## Page text
--- START ---
# RWKV v5

Simple memory training for a small model.

These has been adjusted for 64 nodes, target batch size 512

**Note:** This project assumes you have the rwkv-infctx conda env setup

# Basic Setup

In [None]:
# First lets setup the various directories, and init the model
!ls ../../../
!mkdir -p ../../../model/
!mkdir -p ../../../dataset/
!mkdir -p ../../../datapath/
!mkdir -p ../../../checkpoint/

In [None]:
DEEPSPEED_STRAT="deepspeed_stage_1"
GPU_DEVICES="8"
ENABLE_WANDB=True

# Layer count and embed dim to start with
LAYER_COUNT=48
EMBED_DIM=2048

EMBED_SCALE=0.1
EMBED_SCALE_LABEL=str(EMBED_SCALE).replace(".", "_")

WANDB_PREFIX=f"[3B Coding Model] v5r4-L{LAYER_COUNT}-D{EMBED_DIM}-E{EMBED_SCALE}"
FILENAME_PREFIX=f"3B-CM-v5r4-L{LAYER_COUNT}-D{EMBED_DIM}-E{EMBED_SCALE_LABEL}"

print("DEEPSPEED_STRAT:", DEEPSPEED_STRAT)
print("ENABLE_WANDB:", ENABLE_WANDB)
print("GPU_DEVICES:", GPU_DEVICES)

if ENABLE_WANDB:
    WANDB_MODE="online"
else:
    WANDB_MODE="disabled"

# Computing the notebook, and various paths
import os
NOTEBOOK_DIR=os.path.dirname(os.path.abspath("__file__"))
CONFIG_DIR=os.path.abspath(os.path.join(NOTEBOOK_DIR, "./config/"))
PROJECT_DIR=os.path.abspath(os.path.join(NOTEBOOK_DIR, "../../../"))
TRAINER_DIR=os.path.abspath(os.path.join(PROJECT_DIR, "./RWKV-v5/"))
INFERENCE_DIR=os.path.abspath(os.path.join(PROJECT_DIR, "./RWKV-v5/"))

# Get the notebook dir name
DIR_NAME=os.path.basename(NOTEBOOK_DIR)

# Log names and dir
print("DIR_NAME:", DIR_NAME)
print("NOTEBOOK_DIR:", NOTEBOOK_DIR)
print("CONFIG_DIR:", CONFIG_DIR)
print("INFERENCE_DIR:", INFERENCE_DIR)
print("TRAINER_DIR:", TRAINER_DIR)
print("PROJECT_DIR:", PROJECT_DIR)

# Enwiki Stage 2 : Basic Instruct Tuning

In [None]:
# Lets preload the requried dataset
!cd "{TRAINER_DIR}" && \
    python3 preload_datapath.py "{CONFIG_DIR}/config-enwiki-instruct.yaml"
--- END ---
## Extracted entries
--- START ---
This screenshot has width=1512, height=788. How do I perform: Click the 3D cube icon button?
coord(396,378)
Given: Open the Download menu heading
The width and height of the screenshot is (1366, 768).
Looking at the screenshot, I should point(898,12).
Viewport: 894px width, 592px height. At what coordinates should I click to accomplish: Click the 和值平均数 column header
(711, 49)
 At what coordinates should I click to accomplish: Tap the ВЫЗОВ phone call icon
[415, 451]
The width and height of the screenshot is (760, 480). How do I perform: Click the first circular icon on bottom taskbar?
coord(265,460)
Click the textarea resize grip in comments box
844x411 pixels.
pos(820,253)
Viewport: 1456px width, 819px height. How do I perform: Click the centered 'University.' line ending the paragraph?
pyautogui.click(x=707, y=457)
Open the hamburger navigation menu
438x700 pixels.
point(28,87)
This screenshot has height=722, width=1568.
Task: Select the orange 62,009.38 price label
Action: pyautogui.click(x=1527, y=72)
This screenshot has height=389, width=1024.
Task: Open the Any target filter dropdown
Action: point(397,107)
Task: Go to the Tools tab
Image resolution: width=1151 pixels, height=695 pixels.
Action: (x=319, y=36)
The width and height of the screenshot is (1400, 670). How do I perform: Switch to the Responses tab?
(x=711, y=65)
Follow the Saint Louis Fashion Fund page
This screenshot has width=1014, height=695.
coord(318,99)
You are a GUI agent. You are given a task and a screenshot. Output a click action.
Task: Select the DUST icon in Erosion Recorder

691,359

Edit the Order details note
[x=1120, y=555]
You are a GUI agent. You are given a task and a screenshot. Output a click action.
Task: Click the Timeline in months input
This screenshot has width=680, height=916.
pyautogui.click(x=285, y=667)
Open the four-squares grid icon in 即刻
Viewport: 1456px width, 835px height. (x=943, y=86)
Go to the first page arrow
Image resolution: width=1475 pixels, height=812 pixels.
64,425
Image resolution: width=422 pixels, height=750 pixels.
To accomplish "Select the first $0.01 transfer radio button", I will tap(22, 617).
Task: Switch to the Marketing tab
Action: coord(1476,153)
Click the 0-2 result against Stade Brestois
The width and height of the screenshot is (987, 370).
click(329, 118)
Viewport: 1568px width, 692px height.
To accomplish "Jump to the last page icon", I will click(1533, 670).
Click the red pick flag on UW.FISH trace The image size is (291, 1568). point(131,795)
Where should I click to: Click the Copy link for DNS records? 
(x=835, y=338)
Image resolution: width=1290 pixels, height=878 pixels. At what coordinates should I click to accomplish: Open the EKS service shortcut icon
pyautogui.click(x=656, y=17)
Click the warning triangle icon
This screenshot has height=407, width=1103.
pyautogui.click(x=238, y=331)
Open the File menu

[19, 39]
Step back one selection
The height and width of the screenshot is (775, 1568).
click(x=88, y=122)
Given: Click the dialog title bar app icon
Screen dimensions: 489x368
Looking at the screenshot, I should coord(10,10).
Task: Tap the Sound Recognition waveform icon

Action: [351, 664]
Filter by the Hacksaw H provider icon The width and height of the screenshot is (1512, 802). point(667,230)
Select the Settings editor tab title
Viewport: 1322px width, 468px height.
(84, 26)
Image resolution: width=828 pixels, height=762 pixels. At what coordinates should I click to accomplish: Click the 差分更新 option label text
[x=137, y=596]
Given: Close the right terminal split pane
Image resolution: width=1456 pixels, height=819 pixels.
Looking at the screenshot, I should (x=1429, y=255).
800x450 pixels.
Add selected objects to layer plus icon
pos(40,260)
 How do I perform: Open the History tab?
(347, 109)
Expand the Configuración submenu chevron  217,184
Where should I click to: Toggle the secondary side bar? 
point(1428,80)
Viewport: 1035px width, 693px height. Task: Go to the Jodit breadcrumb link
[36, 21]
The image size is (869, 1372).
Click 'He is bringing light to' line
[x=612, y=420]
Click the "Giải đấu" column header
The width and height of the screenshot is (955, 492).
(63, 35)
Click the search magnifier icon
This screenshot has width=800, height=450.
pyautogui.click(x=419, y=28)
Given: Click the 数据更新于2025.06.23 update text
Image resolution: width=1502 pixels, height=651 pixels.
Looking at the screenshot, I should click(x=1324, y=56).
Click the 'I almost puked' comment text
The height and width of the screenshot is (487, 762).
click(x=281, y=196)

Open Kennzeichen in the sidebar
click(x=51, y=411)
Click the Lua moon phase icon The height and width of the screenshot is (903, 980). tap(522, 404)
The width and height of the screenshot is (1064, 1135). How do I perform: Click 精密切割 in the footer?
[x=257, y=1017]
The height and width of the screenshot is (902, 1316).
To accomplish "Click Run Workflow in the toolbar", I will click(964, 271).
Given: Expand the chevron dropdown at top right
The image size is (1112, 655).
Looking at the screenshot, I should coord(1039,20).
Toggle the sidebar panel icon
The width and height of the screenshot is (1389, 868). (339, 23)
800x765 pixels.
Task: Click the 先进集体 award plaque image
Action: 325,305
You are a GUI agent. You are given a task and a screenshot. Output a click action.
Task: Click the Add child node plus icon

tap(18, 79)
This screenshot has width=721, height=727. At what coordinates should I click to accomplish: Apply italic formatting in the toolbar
--- END ---
## Jobs
A) In the RWKV v5 training notebook, what value is assigned to DEEPSPEED_STRAT?
B) Resume the RWKV v5 training notebook after its last line.
The material comes from a different source than the RWKV v5 notebook.

## The responses
A) "deepspeed_stage_1"

B)
In [None]:
# Start the instruct finetuning
!cd "{TRAINER_DIR}" && \
    export WANDB_MODE="{WANDB_MODE}" && \
    python3 lightning_trainer.py fit \
        -c "{CONFIG_DIR}/config-enwiki-instruct.yaml" \
        --trainer.logger.init_args.name="{WANDB_PREFIX} - Enwiki-Instruct (train-ctx=4k, {DEEPSPEED_STRAT})" \
        --trainer.strategy="{DEEPSPEED_STRAT}" \
        --trainer.devices="{GPU_DEVICES}" \
        --trainer.callbacks.init_args.dirpath="../checkpoint/{FILENAME_PREFIX}-enwiki-instruct/" \
        --model.load_model="../model/{FILENAME_PREFIX}-enwiki-4k.pth" \
        --model.ctx_len=4096 \
        --model.bptt_learning_range=1 \
        --auto-resume-ckpt-dir "auto"

In [None]:
# Lets export the model from the checkpoint
!cd "{TRAINER_DIR}" && \
    python3 export_checkpoint.py "../checkpoint/{FILENAME_PREFIX}-enwiki-instruct/last.ckpt" "../model/{FILENAME_PREFIX}-enwiki-instruct.pth" "bf16"
!cd "{TRAINER_DIR}" && ls -alh "../model/{FILENAME_PREFIX}-enwiki-instruct.pth"

In [None]:
# # Lets do a quick dragon prompt validation
!cd "{INFERENCE_DIR}" && \
    python3 dragon_test.py "../model/{FILENAME_PREFIX}-enwiki-instruct.pth" "cuda fp32"

## Tune 1 : Simple Memory instruct finetuning

- Tune 1: Low ctx size (512), Training with only the input masked. This does very limited memory training, and is used primarily to train the instruction set.

In [None]:
%%script bash

########################################
# Generate the required jsonl dataset
########################################

# Go to config dir
cd "../../../"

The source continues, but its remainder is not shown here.